COMPITI DA SVOLGERE
• a. Ricopia l'articolo su Liliana Segre da "Raccolte, sono tre" a "renderlo più ricco.", rinominando "tesi" in "opinioni".
• b. Secondo l'articolo su Liliana Segre, a quali atrocità è sopravvissuta Liliana Segre?

Con questo articolo non intendiamo né attaccare Liliana Segre, che è stata vittima di alcuni indecenti attacchi durante una manifestazione, ma desideriamo porci una domanda: è legittimo pretendere che Segre denunci quanto compie Israele in forza del suo valore simbolico?

 

Raccolte, sono tre tesi reciprocamente discordanti avanzate da tre altrettanti iscritti/e della Giovanile; nella speranza che una diversità di prospettive possa alimentare il dibattito e renderlo più ricco.


1.

Liliana Segre è una figura simbolo nella lotta contro la discriminazione e l’ingiustizia. Sopravvissuta alle atrocità naziste, il suo impegno ci ricorda quotidianamente l’importanza della memoria storica e della resistenza a ogni forma di violenza e odio.

Registri di localizzazione di parole ed elementi

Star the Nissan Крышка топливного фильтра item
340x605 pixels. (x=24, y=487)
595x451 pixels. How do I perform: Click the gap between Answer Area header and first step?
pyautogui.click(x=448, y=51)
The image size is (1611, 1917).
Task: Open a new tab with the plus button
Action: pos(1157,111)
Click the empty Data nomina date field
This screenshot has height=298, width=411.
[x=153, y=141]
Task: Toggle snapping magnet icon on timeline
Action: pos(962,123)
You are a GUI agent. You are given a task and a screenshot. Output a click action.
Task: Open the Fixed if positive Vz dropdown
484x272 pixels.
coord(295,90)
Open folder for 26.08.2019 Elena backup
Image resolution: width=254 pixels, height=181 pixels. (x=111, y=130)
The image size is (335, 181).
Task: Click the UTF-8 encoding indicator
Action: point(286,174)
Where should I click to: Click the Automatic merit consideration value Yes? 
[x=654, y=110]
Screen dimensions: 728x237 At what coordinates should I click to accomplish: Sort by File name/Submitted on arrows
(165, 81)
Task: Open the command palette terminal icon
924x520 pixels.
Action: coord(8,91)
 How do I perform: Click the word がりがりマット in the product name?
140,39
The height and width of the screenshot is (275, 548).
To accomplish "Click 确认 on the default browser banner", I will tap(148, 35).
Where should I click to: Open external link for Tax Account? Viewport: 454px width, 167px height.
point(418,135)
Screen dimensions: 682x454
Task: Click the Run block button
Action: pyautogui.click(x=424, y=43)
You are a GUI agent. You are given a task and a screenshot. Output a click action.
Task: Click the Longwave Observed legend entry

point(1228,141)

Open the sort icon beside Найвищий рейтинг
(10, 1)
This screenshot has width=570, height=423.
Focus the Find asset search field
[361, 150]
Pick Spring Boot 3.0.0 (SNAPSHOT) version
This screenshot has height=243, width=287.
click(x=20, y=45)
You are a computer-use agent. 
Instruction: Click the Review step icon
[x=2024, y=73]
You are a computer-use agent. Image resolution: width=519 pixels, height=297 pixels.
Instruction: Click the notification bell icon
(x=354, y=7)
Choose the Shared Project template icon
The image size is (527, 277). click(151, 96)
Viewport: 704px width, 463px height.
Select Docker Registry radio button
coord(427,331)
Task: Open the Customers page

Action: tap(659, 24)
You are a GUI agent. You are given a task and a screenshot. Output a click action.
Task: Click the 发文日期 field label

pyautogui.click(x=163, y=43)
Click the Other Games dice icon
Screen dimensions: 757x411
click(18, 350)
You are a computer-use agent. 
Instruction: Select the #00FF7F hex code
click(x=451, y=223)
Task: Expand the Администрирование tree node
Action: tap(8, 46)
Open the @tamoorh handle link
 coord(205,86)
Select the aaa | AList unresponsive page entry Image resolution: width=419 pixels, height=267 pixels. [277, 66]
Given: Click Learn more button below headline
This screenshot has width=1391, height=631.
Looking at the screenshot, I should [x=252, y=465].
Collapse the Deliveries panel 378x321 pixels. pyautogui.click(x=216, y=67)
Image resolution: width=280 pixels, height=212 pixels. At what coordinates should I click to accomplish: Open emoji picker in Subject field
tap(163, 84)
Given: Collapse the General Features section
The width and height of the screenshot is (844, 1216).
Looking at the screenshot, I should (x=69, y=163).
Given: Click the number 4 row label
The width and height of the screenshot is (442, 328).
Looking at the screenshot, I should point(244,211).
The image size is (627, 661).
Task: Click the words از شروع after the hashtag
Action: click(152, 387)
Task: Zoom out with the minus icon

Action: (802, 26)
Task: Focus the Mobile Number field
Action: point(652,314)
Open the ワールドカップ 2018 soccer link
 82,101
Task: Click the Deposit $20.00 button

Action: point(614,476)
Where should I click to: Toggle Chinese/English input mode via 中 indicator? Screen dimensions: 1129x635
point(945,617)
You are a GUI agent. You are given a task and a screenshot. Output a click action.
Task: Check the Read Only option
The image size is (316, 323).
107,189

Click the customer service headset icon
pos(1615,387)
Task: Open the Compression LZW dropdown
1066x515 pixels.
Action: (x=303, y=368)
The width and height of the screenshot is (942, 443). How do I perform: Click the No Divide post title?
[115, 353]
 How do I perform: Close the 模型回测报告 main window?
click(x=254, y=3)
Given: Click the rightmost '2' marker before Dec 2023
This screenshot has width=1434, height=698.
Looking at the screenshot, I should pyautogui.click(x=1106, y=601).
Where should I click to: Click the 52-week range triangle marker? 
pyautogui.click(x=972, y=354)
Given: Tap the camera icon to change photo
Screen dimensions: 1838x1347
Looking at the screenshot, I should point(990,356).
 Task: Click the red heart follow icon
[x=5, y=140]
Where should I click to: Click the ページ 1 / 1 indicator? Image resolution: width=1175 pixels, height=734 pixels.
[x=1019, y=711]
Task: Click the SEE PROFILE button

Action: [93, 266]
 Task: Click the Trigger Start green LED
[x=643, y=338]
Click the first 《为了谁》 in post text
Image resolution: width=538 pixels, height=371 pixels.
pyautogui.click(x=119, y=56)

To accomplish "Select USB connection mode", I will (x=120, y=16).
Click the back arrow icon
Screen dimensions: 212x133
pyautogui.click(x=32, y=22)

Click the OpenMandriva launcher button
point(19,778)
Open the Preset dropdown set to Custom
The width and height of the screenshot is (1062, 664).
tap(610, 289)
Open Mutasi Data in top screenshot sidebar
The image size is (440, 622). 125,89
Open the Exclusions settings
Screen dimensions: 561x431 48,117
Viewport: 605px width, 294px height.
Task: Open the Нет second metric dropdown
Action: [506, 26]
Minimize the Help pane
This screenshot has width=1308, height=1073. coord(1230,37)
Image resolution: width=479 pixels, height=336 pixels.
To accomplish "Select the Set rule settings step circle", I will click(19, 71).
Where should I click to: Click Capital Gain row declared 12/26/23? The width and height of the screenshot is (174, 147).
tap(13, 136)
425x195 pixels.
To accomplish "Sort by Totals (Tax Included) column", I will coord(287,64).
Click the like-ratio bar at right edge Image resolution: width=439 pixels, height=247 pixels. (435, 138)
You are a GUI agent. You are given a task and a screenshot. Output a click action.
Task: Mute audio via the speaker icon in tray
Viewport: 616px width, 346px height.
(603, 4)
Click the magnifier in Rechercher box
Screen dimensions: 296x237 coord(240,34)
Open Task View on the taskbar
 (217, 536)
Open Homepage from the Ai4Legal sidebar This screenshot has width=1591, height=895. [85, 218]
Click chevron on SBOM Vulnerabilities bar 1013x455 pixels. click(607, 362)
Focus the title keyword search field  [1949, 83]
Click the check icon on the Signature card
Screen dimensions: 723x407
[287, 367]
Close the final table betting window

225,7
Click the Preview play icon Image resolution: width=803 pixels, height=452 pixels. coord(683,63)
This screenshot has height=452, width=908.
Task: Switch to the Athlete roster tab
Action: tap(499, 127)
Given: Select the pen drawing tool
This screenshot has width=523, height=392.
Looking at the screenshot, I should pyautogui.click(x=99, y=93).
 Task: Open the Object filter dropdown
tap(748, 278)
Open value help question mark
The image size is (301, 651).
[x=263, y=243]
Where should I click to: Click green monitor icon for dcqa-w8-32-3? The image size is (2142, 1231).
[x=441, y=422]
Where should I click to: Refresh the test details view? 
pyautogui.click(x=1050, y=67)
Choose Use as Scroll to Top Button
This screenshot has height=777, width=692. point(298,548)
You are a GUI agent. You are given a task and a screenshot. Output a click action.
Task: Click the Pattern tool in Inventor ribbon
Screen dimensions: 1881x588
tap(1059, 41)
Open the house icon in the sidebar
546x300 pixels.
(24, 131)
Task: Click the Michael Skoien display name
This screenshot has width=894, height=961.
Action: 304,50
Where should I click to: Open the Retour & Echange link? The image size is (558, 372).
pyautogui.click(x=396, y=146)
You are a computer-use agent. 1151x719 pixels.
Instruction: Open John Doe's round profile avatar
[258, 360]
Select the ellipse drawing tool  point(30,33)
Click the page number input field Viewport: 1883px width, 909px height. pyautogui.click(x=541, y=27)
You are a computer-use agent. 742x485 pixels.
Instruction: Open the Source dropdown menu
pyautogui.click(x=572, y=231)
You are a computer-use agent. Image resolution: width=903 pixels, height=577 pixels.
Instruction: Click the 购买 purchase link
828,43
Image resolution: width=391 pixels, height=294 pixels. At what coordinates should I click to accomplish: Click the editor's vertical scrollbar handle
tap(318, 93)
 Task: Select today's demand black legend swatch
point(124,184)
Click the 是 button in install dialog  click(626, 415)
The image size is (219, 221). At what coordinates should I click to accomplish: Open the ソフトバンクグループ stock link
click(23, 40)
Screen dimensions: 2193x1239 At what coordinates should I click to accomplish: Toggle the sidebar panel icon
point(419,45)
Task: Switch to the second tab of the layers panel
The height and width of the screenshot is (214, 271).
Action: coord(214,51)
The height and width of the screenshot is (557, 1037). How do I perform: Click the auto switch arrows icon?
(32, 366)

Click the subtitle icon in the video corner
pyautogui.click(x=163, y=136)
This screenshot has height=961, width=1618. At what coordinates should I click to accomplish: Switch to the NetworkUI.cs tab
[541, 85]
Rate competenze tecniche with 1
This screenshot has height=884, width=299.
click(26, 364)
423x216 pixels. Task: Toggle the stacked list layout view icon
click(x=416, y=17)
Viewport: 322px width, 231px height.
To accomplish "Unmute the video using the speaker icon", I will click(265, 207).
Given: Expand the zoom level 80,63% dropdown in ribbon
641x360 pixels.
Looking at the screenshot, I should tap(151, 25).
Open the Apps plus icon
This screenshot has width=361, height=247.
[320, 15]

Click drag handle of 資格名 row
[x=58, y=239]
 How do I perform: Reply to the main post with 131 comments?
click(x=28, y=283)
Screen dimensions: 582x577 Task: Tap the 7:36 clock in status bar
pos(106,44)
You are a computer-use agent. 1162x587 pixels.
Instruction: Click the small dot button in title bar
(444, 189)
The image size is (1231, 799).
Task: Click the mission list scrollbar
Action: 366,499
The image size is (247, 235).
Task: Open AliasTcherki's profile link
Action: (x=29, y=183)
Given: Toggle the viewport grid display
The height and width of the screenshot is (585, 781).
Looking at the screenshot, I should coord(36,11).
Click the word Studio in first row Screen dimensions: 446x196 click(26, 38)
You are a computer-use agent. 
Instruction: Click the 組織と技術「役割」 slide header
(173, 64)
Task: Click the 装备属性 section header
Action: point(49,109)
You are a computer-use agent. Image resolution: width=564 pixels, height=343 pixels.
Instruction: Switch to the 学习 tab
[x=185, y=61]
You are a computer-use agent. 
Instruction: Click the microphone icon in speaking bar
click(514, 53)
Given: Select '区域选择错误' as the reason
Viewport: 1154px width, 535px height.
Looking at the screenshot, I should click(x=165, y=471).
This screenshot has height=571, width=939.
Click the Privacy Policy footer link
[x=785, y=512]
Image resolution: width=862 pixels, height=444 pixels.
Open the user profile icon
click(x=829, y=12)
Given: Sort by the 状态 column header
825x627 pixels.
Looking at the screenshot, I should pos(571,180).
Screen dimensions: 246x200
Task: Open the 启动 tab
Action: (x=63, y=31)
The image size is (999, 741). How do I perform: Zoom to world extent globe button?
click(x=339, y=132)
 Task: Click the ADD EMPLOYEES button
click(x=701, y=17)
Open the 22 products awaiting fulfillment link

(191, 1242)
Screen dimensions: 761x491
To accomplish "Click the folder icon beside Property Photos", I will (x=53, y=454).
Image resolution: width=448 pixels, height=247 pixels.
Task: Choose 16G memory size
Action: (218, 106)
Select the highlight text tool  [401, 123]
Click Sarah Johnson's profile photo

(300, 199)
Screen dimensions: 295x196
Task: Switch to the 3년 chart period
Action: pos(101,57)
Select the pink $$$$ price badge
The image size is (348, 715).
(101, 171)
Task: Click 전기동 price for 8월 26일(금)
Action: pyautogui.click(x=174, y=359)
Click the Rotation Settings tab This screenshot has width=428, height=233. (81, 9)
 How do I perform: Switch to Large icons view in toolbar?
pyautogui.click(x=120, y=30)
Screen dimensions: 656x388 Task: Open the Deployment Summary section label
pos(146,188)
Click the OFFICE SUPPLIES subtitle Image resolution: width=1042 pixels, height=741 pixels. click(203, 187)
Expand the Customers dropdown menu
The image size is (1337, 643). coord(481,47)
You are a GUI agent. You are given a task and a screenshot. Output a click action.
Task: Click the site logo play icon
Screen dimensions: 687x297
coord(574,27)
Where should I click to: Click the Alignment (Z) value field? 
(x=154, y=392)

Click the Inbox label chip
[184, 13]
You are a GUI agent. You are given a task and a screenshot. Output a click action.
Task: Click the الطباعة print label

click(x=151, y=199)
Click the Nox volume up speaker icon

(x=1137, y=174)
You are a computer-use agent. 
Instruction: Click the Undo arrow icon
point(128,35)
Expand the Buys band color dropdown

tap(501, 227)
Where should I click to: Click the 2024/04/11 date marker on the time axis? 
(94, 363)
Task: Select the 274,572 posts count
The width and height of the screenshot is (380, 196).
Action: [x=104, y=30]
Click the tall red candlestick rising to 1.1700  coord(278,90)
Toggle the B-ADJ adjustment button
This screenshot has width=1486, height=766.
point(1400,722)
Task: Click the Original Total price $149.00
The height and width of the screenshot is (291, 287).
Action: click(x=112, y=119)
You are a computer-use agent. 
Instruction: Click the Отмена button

SOLUZIONI SVOLTE
• a.
Raccolte, sono tre opinioni reciprocamente discordanti avanzate da tre altrettanti iscritti/e della Giovanile; nella speranza che una diversità di prospettive possa alimentare il dibattito e renderlo più ricco.

• b. Alle atrocità naziste.